## [WHAT YOU ARE ASKED TO DO]
Each entry, from beginning to end, is to be transcribed verbatim.

## [DATASET]

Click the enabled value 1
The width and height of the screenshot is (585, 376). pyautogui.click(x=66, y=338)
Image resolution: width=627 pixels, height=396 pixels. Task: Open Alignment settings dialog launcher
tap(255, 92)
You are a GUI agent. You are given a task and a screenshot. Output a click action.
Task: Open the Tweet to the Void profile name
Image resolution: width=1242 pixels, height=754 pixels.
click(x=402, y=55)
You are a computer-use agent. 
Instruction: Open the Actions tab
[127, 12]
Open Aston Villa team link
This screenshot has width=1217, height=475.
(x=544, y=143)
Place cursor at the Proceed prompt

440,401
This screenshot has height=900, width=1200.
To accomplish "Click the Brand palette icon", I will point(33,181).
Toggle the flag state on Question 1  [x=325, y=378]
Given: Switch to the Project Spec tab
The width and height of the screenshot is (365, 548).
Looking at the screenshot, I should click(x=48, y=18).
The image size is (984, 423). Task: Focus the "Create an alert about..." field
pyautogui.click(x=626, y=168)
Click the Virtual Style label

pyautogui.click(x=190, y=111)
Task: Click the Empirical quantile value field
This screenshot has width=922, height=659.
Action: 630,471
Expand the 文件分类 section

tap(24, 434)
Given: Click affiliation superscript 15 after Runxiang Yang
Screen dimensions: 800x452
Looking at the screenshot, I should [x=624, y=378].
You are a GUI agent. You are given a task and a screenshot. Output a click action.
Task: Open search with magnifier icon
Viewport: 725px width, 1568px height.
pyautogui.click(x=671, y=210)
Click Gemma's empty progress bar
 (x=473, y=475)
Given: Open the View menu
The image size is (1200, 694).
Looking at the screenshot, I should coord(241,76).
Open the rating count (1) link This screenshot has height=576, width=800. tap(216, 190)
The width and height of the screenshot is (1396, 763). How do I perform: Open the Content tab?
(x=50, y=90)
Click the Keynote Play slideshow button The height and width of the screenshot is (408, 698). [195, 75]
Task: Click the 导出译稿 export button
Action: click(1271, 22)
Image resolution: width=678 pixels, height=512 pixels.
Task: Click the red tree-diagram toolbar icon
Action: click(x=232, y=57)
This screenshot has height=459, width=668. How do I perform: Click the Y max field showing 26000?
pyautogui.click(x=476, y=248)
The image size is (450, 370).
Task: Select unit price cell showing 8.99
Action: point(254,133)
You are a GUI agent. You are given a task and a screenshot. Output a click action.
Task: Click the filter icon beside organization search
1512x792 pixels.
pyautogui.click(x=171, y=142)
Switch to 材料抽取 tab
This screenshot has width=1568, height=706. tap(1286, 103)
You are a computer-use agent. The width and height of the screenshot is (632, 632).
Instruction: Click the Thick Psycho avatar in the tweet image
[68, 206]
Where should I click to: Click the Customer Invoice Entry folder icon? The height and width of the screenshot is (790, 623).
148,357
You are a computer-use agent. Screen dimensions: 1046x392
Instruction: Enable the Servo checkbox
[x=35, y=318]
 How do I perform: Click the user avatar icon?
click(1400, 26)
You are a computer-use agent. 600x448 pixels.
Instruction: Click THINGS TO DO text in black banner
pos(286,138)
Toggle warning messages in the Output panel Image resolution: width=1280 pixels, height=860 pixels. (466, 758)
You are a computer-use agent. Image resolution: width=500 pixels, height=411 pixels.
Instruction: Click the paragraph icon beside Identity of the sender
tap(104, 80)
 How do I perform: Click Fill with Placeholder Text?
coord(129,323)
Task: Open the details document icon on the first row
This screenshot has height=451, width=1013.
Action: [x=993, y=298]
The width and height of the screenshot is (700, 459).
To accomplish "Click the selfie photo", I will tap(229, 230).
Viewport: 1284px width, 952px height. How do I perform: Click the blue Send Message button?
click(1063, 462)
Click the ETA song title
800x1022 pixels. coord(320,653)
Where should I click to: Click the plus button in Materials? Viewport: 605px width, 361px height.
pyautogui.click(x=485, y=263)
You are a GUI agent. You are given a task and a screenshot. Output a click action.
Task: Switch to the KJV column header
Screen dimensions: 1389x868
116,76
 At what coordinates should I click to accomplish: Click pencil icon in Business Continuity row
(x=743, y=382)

## [ANSWER SECTION]
Click the enabled value 1
The width and height of the screenshot is (585, 376). pyautogui.click(x=66, y=338)
Image resolution: width=627 pixels, height=396 pixels. Task: Open Alignment settings dialog launcher
tap(255, 92)
You are a GUI agent. You are given a task and a screenshot. Output a click action.
Task: Open the Tweet to the Void profile name
Image resolution: width=1242 pixels, height=754 pixels.
click(x=402, y=55)
You are a computer-use agent. 
Instruction: Open the Actions tab
[127, 12]
Open Aston Villa team link
This screenshot has width=1217, height=475.
(x=544, y=143)
Place cursor at the Proceed prompt

440,401
This screenshot has height=900, width=1200.
To accomplish "Click the Brand palette icon", I will point(33,181).
Toggle the flag state on Question 1  [x=325, y=378]
Given: Switch to the Project Spec tab
The width and height of the screenshot is (365, 548).
Looking at the screenshot, I should click(x=48, y=18).
The image size is (984, 423). Task: Focus the "Create an alert about..." field
pyautogui.click(x=626, y=168)
Click the Virtual Style label

pyautogui.click(x=190, y=111)
Task: Click the Empirical quantile value field
This screenshot has width=922, height=659.
Action: 630,471
Expand the 文件分类 section

tap(24, 434)
Given: Click affiliation superscript 15 after Runxiang Yang
Screen dimensions: 800x452
Looking at the screenshot, I should [x=624, y=378].
You are a GUI agent. You are given a task and a screenshot. Output a click action.
Task: Open search with magnifier icon
Viewport: 725px width, 1568px height.
pyautogui.click(x=671, y=210)
Click Gemma's empty progress bar
 (x=473, y=475)
Given: Open the View menu
The image size is (1200, 694).
Looking at the screenshot, I should coord(241,76).
Open the rating count (1) link This screenshot has height=576, width=800. tap(216, 190)
The width and height of the screenshot is (1396, 763). How do I perform: Open the Content tab?
(x=50, y=90)
Click the Keynote Play slideshow button The height and width of the screenshot is (408, 698). [195, 75]
Task: Click the 导出译稿 export button
Action: click(1271, 22)
Image resolution: width=678 pixels, height=512 pixels.
Task: Click the red tree-diagram toolbar icon
Action: click(x=232, y=57)
This screenshot has height=459, width=668. How do I perform: Click the Y max field showing 26000?
pyautogui.click(x=476, y=248)
The image size is (450, 370).
Task: Select unit price cell showing 8.99
Action: point(254,133)
You are a GUI agent. You are given a task and a screenshot. Output a click action.
Task: Click the filter icon beside organization search
1512x792 pixels.
pyautogui.click(x=171, y=142)
Switch to 材料抽取 tab
This screenshot has width=1568, height=706. tap(1286, 103)
You are a computer-use agent. The width and height of the screenshot is (632, 632).
Instruction: Click the Thick Psycho avatar in the tweet image
[68, 206]
Where should I click to: Click the Customer Invoice Entry folder icon? The height and width of the screenshot is (790, 623).
148,357
You are a computer-use agent. Screen dimensions: 1046x392
Instruction: Enable the Servo checkbox
[x=35, y=318]
 How do I perform: Click the user avatar icon?
click(1400, 26)
You are a computer-use agent. 600x448 pixels.
Instruction: Click THINGS TO DO text in black banner
pos(286,138)
Toggle warning messages in the Output panel Image resolution: width=1280 pixels, height=860 pixels. (466, 758)
You are a computer-use agent. Image resolution: width=500 pixels, height=411 pixels.
Instruction: Click the paragraph icon beside Identity of the sender
tap(104, 80)
 How do I perform: Click Fill with Placeholder Text?
coord(129,323)
Task: Open the details document icon on the first row
This screenshot has height=451, width=1013.
Action: [x=993, y=298]
The width and height of the screenshot is (700, 459).
To accomplish "Click the selfie photo", I will tap(229, 230).
Viewport: 1284px width, 952px height. How do I perform: Click the blue Send Message button?
click(1063, 462)
Click the ETA song title
800x1022 pixels. coord(320,653)
Where should I click to: Click the plus button in Materials? Viewport: 605px width, 361px height.
pyautogui.click(x=485, y=263)
You are a GUI agent. You are given a task and a screenshot. Output a click action.
Task: Switch to the KJV column header
Screen dimensions: 1389x868
116,76
 At what coordinates should I click to accomplish: Click pencil icon in Business Continuity row
(x=743, y=382)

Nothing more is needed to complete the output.